I'm Sorry, known in Japan as Gombe's I'm Sorry (ごんべえのあいむそ〜り〜, Gonbē no Aimusōrī), is a 1985 maze video game developed by Coreland and published by Sega for arcades. It is a political satire video game that stars a caricature of former Prime Minister of Japan Kakuei Tanaka. The title is actually a play on the Japanese word for Prime Minister, (総理, sōri). I'm Sorry was made after the Lockheed bribery scandals, and satirizes Tanaka's greed by making the goal of the game acquiring gold bars. Despite the game's context in Japanese politics, I'm Sorry was localized to American arcades without much alteration.

==Gameplay==
The goal is for the greedy protagonist to collect all the gold bars while jumping over or defeating various enemies and obstacles in each maze-like level. Some of these enemies are: Giant Baba (a Japanese wrestler), a moonwalking Michael Jackson, Madonna, Japanese comedian Tamori, Carl Lewis, moving statues (activated when passed by). Some obstacles include: Gates, "fire" hydrants, safes (making it difficult to gain access to the gold), a rolling barrel, conveyor belts, and a swimming pool with platforms ranging in size and strength.

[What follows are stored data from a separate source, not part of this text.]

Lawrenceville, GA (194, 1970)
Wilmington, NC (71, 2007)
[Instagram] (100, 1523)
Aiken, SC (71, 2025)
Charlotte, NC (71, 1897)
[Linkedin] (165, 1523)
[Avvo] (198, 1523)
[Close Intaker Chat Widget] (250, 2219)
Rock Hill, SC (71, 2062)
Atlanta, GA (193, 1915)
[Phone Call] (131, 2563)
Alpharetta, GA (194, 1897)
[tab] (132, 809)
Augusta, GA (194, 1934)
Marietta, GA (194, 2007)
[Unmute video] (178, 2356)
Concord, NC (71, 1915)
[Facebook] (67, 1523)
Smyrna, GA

When the player collects all the gold in a given level, they must cash it into a building (labeled "out" when the level begins and "in" once all the gold is retrieved) to beat the level. The player can only hold ten bars of gold at once. In later levels there are more than 10 bars of gold, so the player must make multiple deposits.

==Levels==
The game has 4 maps. After every 4 levels the game returns to first map. However, the difficulty of the map is increased by adding one of the following:
- More enemies
- More difficult enemies
- Conveyor belts
- Gates
- Disappearing platforms
- More gold
- Safes
There are 32 distinct levels. Once level 32 is completed, the player returns to level 16.

== Reception ==
In Japan, Game Machine listed I'm Sorry in their May 15, 1985, issue as being the most-successful table arcade unit of the month.